*Task*. Within the data below, find the string "电脑怎么弄视频壁纸" and return each line where it occurs.

*Records to process*.
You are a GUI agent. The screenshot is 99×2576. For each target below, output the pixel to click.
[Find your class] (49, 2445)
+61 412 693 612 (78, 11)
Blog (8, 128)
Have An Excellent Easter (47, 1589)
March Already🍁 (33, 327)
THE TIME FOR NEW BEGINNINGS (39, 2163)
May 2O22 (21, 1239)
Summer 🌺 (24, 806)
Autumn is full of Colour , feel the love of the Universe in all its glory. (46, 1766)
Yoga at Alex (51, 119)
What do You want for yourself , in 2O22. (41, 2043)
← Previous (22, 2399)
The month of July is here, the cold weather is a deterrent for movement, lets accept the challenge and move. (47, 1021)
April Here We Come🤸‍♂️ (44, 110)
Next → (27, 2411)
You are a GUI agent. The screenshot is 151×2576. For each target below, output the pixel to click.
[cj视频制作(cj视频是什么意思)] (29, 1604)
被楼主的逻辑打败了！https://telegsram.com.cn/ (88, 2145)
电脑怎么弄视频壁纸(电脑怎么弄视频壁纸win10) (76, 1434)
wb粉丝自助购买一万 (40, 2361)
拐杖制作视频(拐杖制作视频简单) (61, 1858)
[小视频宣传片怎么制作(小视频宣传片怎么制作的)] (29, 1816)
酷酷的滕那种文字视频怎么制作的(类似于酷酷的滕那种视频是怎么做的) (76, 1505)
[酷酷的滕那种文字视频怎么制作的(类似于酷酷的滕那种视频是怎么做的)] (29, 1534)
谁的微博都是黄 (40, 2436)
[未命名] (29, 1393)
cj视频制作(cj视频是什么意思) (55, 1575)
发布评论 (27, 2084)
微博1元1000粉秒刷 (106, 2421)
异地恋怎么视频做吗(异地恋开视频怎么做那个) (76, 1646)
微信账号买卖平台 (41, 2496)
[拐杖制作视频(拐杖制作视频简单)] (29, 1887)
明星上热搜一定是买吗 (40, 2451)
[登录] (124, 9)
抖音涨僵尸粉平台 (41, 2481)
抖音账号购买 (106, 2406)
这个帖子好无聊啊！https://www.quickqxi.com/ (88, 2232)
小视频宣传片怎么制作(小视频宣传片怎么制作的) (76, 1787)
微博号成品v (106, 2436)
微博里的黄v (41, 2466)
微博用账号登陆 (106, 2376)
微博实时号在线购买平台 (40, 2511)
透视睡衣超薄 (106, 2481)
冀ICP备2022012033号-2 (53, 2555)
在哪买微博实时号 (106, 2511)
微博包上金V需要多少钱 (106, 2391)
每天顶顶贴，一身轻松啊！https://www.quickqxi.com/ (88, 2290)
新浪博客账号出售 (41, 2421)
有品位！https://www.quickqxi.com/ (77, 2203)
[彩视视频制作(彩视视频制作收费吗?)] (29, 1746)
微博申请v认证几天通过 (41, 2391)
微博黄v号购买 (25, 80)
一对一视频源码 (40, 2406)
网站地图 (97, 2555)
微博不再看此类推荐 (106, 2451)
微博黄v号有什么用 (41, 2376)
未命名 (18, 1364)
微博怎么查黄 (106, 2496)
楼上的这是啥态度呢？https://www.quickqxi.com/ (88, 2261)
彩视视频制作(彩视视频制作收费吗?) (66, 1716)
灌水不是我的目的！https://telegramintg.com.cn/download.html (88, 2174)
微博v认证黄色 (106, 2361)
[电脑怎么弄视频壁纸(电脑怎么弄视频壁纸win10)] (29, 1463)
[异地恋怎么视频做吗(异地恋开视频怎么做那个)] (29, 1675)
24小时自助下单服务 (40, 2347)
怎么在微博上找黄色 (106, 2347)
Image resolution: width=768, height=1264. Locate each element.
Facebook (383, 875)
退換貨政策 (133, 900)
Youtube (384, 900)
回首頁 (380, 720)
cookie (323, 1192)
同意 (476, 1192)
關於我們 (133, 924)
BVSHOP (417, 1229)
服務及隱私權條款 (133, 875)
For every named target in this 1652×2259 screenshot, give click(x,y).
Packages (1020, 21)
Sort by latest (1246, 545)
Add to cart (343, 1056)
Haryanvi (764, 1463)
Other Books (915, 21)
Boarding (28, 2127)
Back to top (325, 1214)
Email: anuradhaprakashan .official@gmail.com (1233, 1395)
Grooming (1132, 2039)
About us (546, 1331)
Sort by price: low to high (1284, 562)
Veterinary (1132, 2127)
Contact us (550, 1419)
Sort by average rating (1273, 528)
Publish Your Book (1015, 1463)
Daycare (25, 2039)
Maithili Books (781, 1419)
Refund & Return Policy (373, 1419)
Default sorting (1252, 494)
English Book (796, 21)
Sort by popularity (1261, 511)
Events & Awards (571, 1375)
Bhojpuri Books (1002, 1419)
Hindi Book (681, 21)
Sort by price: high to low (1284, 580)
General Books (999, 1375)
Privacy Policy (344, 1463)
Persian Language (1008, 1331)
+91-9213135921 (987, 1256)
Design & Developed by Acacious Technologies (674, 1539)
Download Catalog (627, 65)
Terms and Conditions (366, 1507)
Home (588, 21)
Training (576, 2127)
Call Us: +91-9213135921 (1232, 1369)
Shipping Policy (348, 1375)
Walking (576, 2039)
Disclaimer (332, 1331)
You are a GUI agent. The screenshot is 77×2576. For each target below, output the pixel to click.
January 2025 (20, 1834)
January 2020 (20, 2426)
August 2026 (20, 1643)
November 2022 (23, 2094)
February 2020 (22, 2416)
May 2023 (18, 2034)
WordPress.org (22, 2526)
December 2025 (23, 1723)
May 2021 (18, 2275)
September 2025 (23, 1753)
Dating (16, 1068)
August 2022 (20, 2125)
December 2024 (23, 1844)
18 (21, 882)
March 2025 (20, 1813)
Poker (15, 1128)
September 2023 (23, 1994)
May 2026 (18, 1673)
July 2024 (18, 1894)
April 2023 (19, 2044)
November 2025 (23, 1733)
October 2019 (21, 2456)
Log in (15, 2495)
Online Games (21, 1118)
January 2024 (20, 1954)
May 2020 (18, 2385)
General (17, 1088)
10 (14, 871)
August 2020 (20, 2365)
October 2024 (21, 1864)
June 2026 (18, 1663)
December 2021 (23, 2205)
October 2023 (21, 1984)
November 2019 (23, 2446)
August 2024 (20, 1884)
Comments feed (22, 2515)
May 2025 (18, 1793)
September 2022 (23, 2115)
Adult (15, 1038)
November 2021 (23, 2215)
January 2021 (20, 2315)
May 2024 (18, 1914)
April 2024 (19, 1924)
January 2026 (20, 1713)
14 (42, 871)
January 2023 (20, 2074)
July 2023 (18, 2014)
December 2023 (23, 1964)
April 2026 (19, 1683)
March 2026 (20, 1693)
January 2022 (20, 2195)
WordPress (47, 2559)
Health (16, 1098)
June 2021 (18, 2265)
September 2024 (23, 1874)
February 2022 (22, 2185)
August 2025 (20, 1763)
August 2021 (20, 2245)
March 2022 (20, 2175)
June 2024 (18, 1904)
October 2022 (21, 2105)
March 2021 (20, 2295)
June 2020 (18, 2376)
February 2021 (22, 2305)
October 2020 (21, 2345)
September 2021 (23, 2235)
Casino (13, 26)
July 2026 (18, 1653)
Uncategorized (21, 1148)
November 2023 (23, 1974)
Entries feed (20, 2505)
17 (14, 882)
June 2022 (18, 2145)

*Response area*.
电脑怎么弄视频壁纸(电脑怎么弄视频壁纸win10) (76, 1434)
[电脑怎么弄视频壁纸(电脑怎么弄视频壁纸win10)] (29, 1463)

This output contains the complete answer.